IN a foreword to a commemorative volume for her late husband, Sonia Gandhi in 1992 gave free vent to her extreme sense of distaste for the Indian political milieu. It was, she said, an unforgiving ambience, which possessed and then destroyed the individual. Rajiv Gandhi's entry into politics following the death of his younger brother was, she said, a deeply traumatic experience - one that she fought desperately to avert. But she had finally given in because she knew of the deeper sense of duty, of ineffable destiny, that impelled him to take the step.
As Sonia Gandhi now plunges headlong into the political whirl, it is pertinent to ask what drives her. Has she, seven years after the assassination of her husband, been possessed by the same sense of historic responsibility? Has she, after years of denial, finally realised that it is simply futile to seek escape from immanent destiny? Is she, in a more mundane sense, trying to secure the privileged niche that was afforded to her in public affairs as a token of the nation's sense of gratitude to the political dynasty she married into? Or is she fighting a final, desperate rearguard action to restore the fading halo that surrounds her husband's memory?
Ever since she was propelled to the centre-stage as an autonomous political entity, Sonia Gandhi has been impossible to read. "Enigmatic" is how her fawning admirers chose to describe her seeming resolve never to sully her hands in the gritty business of politics. "Clueless" and "inept" are how a growing number of sceptics chose to characterise the same attributes. The unseemly haste with which she was offered the mantle of leadership immediately after her husband's assassination was accurately read as an indication of the Congress(I)'s utter bankruptcy of resources. And her initial decision to decline the offer, rather than compel the party to look elsewhere for its leader, only instituted a dyarchic situation as an integral element of Congress(I) affairs.
This situation of instability arising out of a hidden power centre ended only with Sonia Gandhi's formal ascent to the leadership of the party in March. But the preceding two steps in that ascent bear recall, if only for some suggestion of the forces that impel the formal restoration of the dynastic principle in Congress(I) affairs.
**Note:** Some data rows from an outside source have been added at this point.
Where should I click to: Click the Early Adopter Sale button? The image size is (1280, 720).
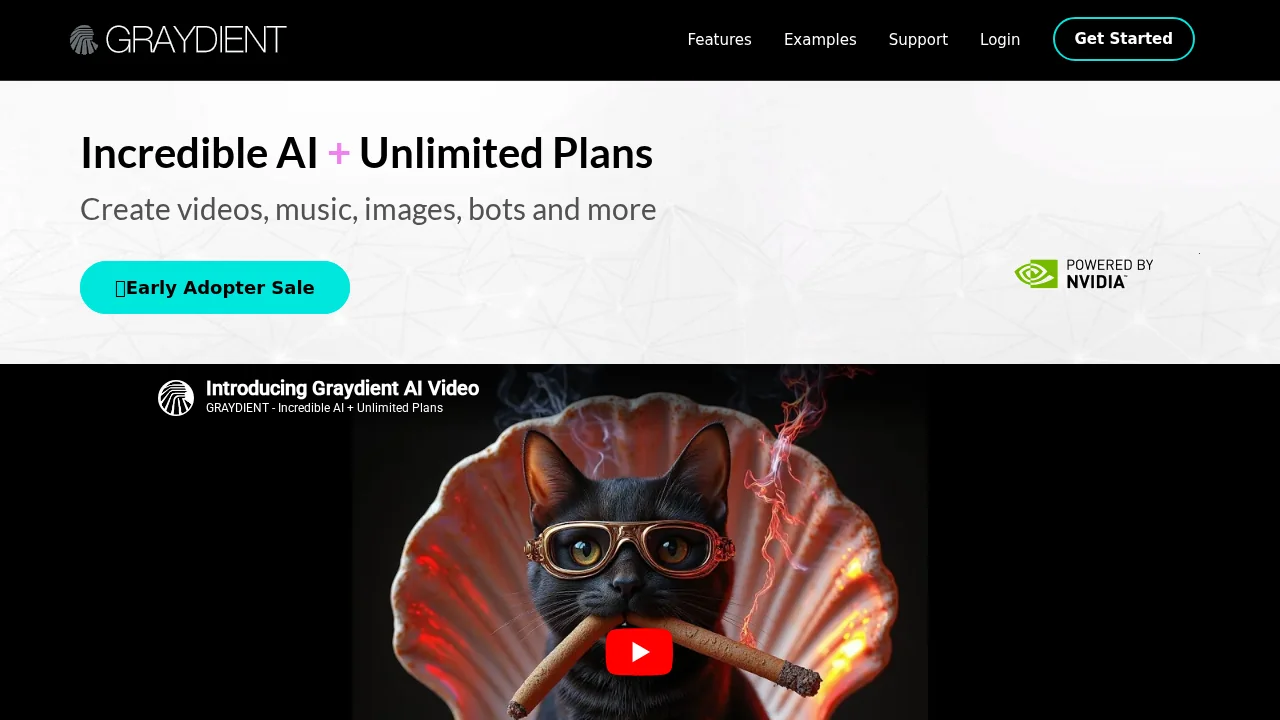(x=215, y=288)
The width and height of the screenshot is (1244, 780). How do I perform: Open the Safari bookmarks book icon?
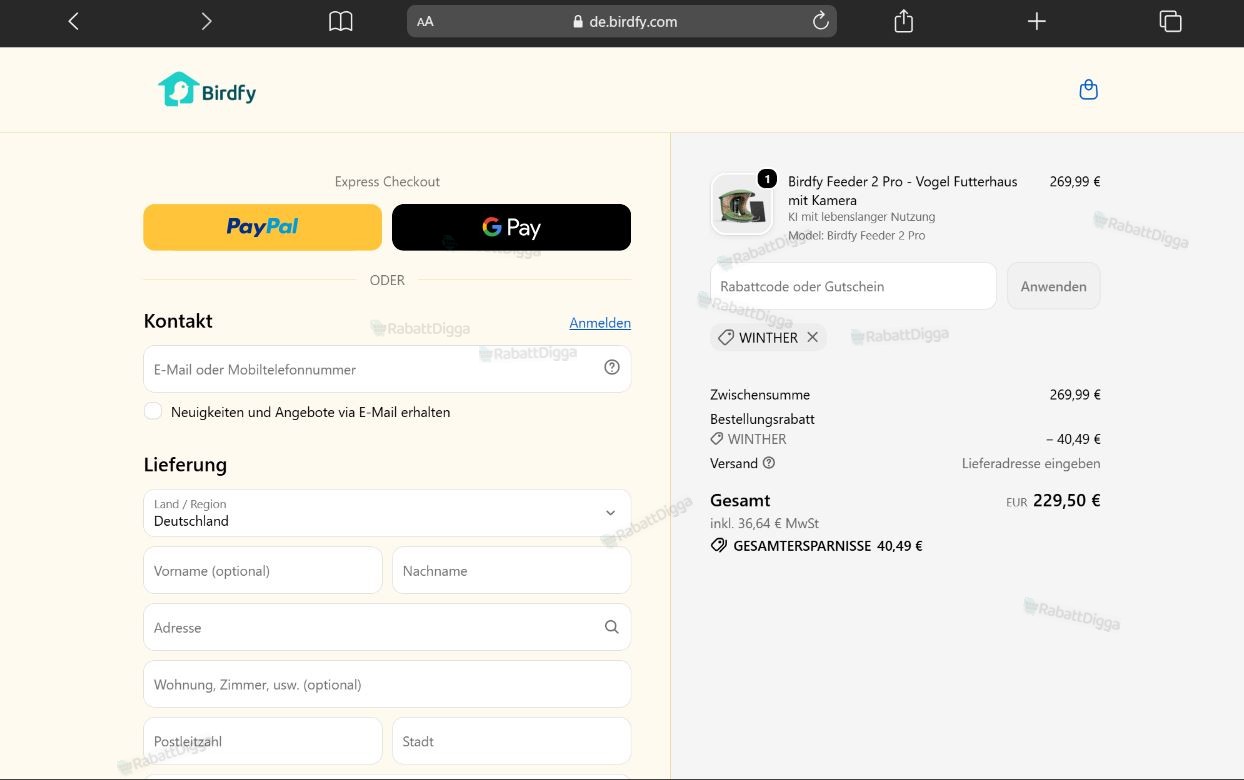click(x=341, y=21)
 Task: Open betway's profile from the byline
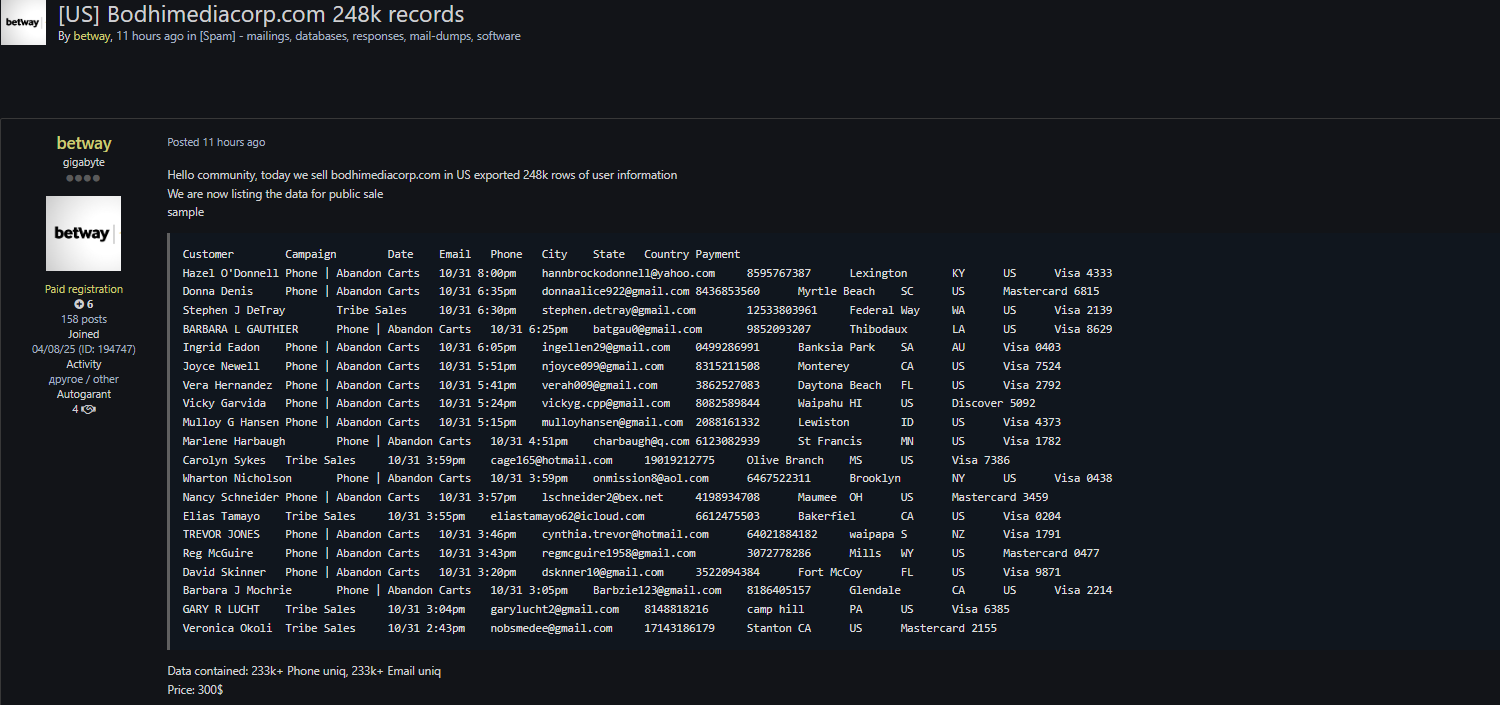click(91, 36)
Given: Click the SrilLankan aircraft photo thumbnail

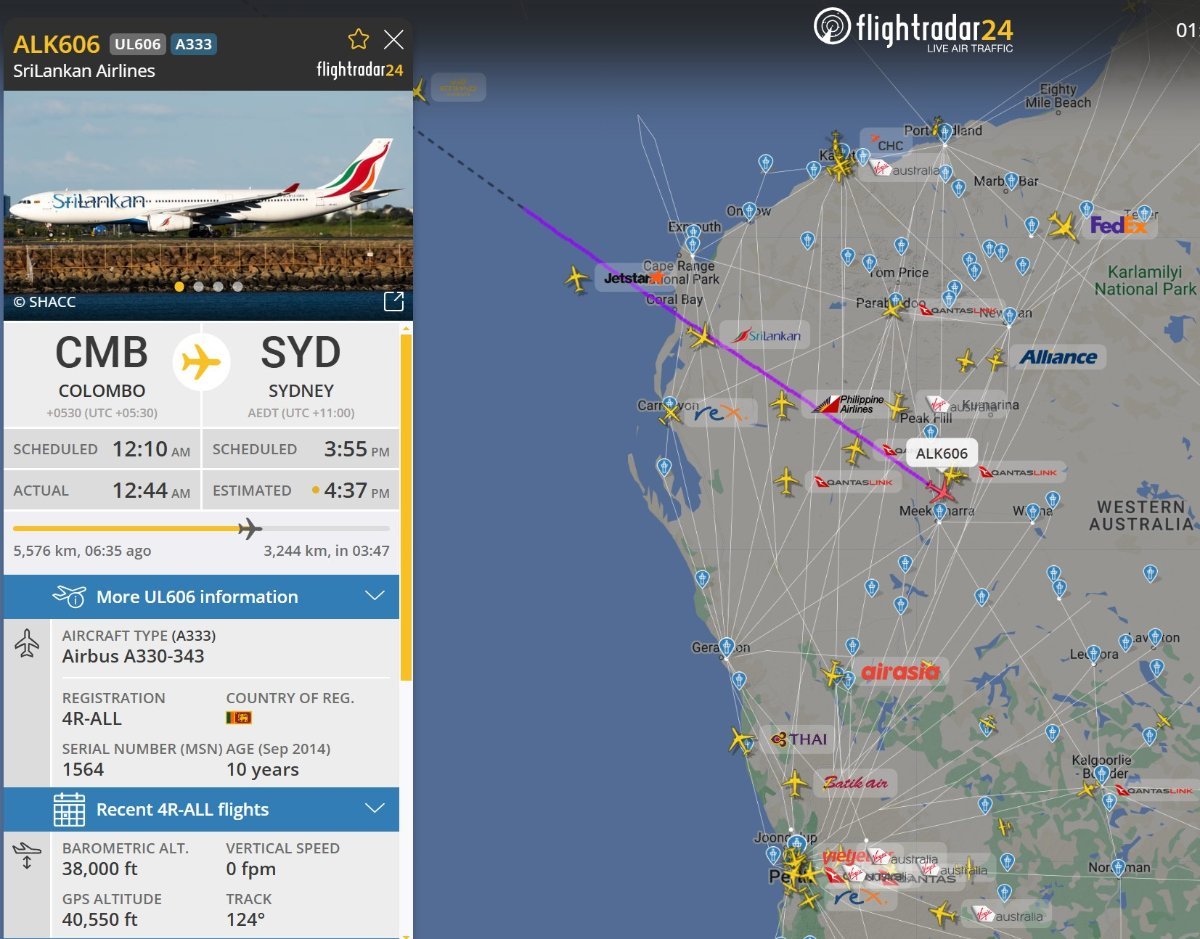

THE first step was on a surprisingly low-key note. On April 8, 1997, shortly after her predecessor Sitaram Kesri's reckless misadventure in toppling the H.D. Deve Gowda Government had ended with equivocal results for the Congress(I) - in the installation of I.K. Gujral as Prime Minister heading an otherwise unchanged Ministry - Sonia Gandhi announced her formal enrolment as a "primary member" of the party. For one who had repeatedly turned down importunities to take over the leadership of the party, the step bore the stamp of implausible modesty.
Yet the context seemed to suggest a rather transparent set of motivations for Sonia's first measured step into the political domain. The labyrinthine pathways of intrigue that the Bofors conspirators had fashioned to disguise their malfeasance, had partly unravelled to reveal the neck-deep involvement of Sonia's friend, the Italian businessman Ottavio Quattrocchi, in the illicit payoffs. Further autonomous action by the country's premier investigative agencies could have dredged up more unsavoury details, with embarrassing consequences for the Gandhi family. The fetters had to be locked on and the primacy of the family's interests reestablished within the Congress(I), while the party retained its influence over the ruling United Front coalition.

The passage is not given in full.